The idea of a president that I had in mind, was not someone who makes all decisions, but the person who holds themselves responsible for the performance of the project. If the project has a coherent vision already, the president has no need to provide one, but it's the president's job to worry about whether we have vision or not, and do what they need to, to make sure we don't lose track of that. If you don't know it already, I highly recommend Jim Collins' work on 'level 5 leadership' [1]
Still doesn't sound like the need for a president to me
" the person who holds themselves responsible for the performance of the project"
sounds more like the role of the "core" group (adding plural to persons) to me, and cannot be pushed of to an official president.
Except that, in the past, having multiple people taking decisions has led to the situation where no-one feels themselves accountable for the result, hence this situation tends to lead to stagnation.
Frankly, I am failing to see the direction of these arguments. One thing to remember, that a "core" group is much like a BDFL/president with multiple personalities ;), and a "core" group is not a fixed Oligarchy. Anyone able and willing should be in it and the governance document is clear about that I think (of course nothing is perfect, but we can try). There is the thing of "how". I simply fail to see how the president can even be defined considering the size of the numpy development team (say 10, most of whom are busy with other things most of the time). Also, I fail to see how the president would be any more useful then the agreement of some tasks being handled by some people who are enthusiastic about them (note those do not even have to be in the "core" group for starters, though they should become part of it quickly). This is a community effort and I am starting to feel that the ideas you are giving are from a different management/company context. The goal of the governance is to show how and hopefully make it easy for *anyone* to provide vision. We do not need a manager who decides how to focus allocate resources, instead we must tell everyone that we are happy about any help we can get, and that anyone can pick up a topic they are enthusiastic about and drive numpy ahead. And considering accountability, that help may well amount in saying: "Do NOT do this." A "president" willing to run for such an election, should have a specific vision? Why should they be special to implement it? Note this is also the case in BDFL organizations. If you have a vision to improve python, it does not really matter if you happen to be Guido. You write a PEP and, if people like it, it will be implemented. At the same time we *must* have a well defined form of governance also for organizational things.
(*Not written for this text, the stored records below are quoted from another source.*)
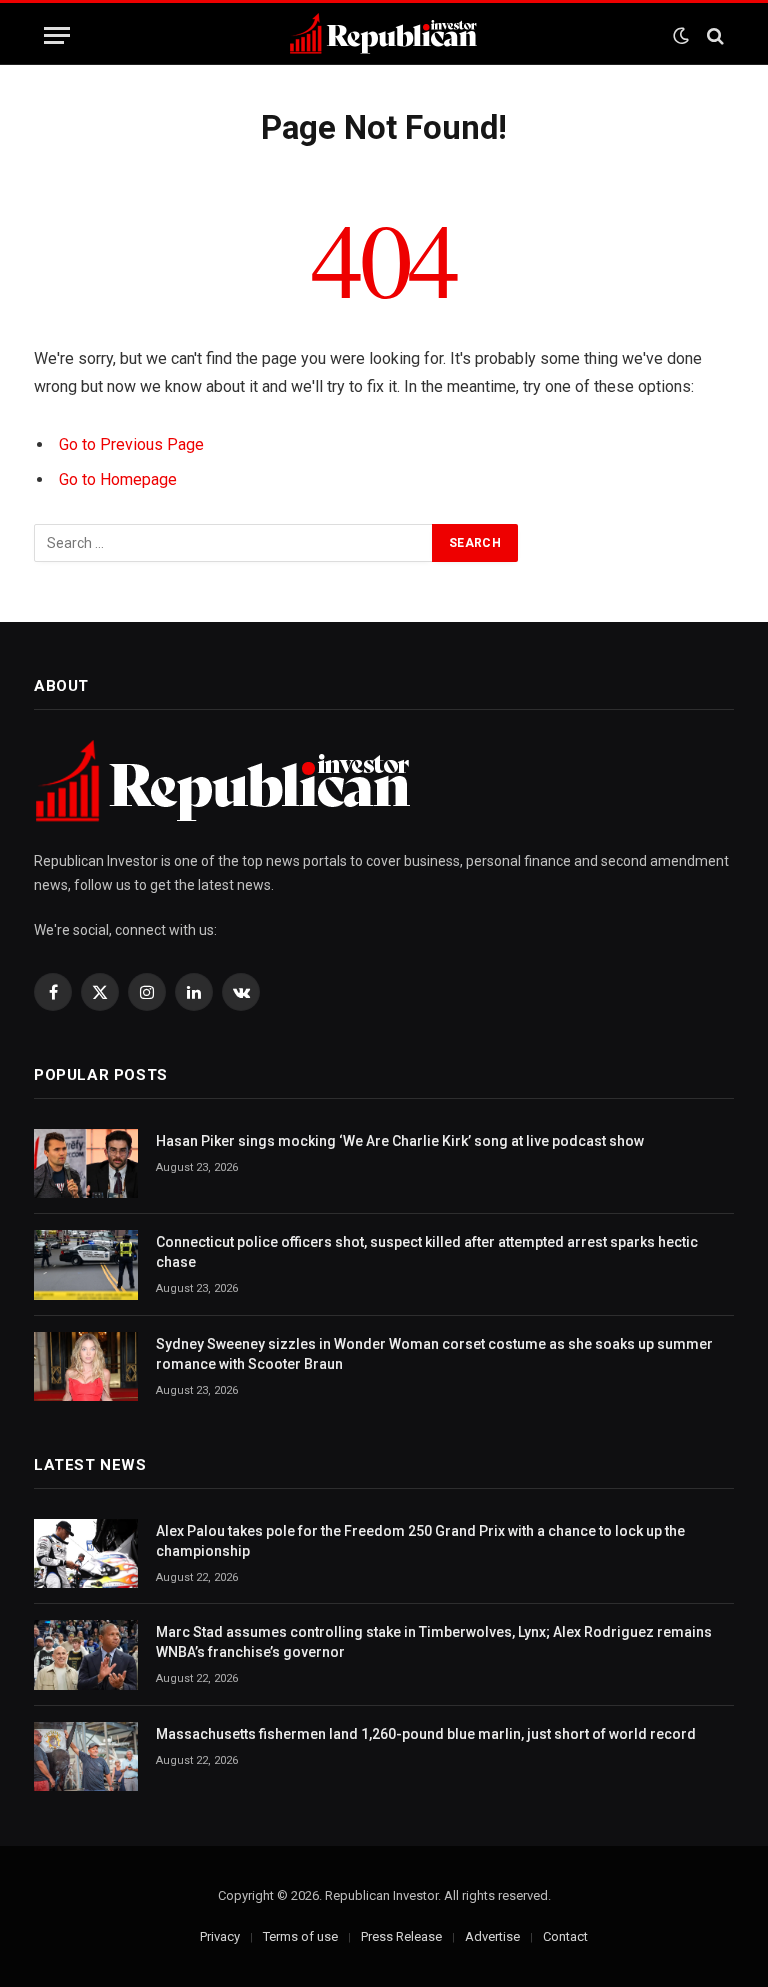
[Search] (713, 35)
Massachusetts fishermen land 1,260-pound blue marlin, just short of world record (426, 1734)
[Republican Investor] (384, 35)
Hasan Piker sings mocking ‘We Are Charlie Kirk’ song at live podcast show (400, 1141)
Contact (565, 1936)
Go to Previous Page (131, 444)
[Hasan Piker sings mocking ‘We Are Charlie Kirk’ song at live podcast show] (86, 1163)
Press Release (401, 1936)
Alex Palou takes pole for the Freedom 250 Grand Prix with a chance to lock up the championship (420, 1541)
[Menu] (57, 35)
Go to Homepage (118, 479)
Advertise (492, 1936)
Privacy (220, 1936)
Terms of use (300, 1936)
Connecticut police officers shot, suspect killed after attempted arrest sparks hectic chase (427, 1252)
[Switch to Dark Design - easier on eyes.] (681, 36)
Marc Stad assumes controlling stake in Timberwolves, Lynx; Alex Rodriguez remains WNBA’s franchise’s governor (434, 1642)
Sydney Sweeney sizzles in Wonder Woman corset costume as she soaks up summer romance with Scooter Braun (434, 1354)
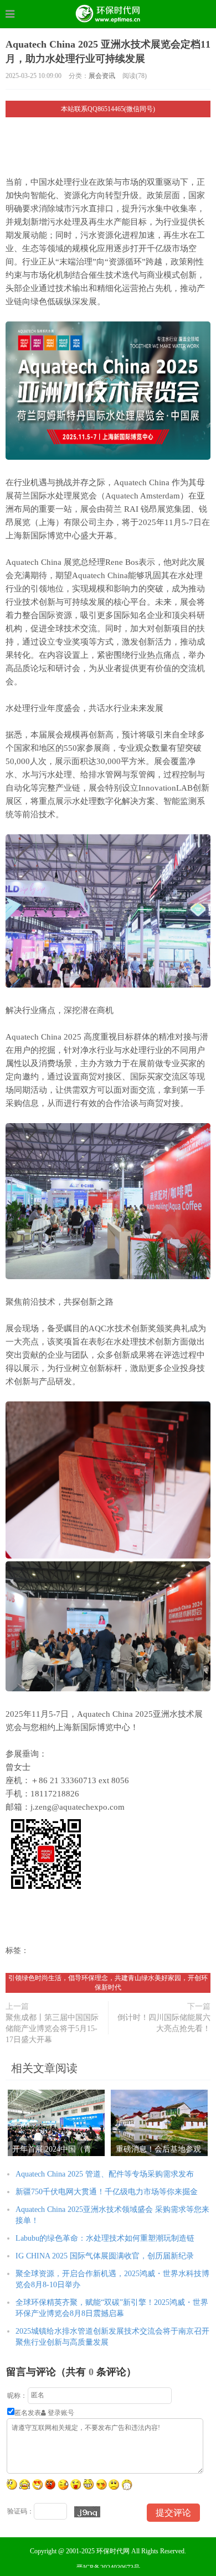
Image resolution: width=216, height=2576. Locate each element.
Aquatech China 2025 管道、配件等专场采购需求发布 (105, 2174)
Right now we cannot even decide on putting someone in charge of overseeing our NumFOCUS donations. NumPy could not even spend its own money! Sorry, getting way too long :(.... - Sebastian
Nathaniel to push and organize the discussion, Chuck for continuity, and several core developers for detailed ideas and implementation, and a large number of contributors. (stylized roles) and noisy mailing list for feedback and discussion.
Given the size of the numpy development group, numpy needs individuals for the vision and to push things not a president, vice-presidents and assistant vice-presidents, IMO.
Yes, if the roles were honorary and administrative, they would not be useful.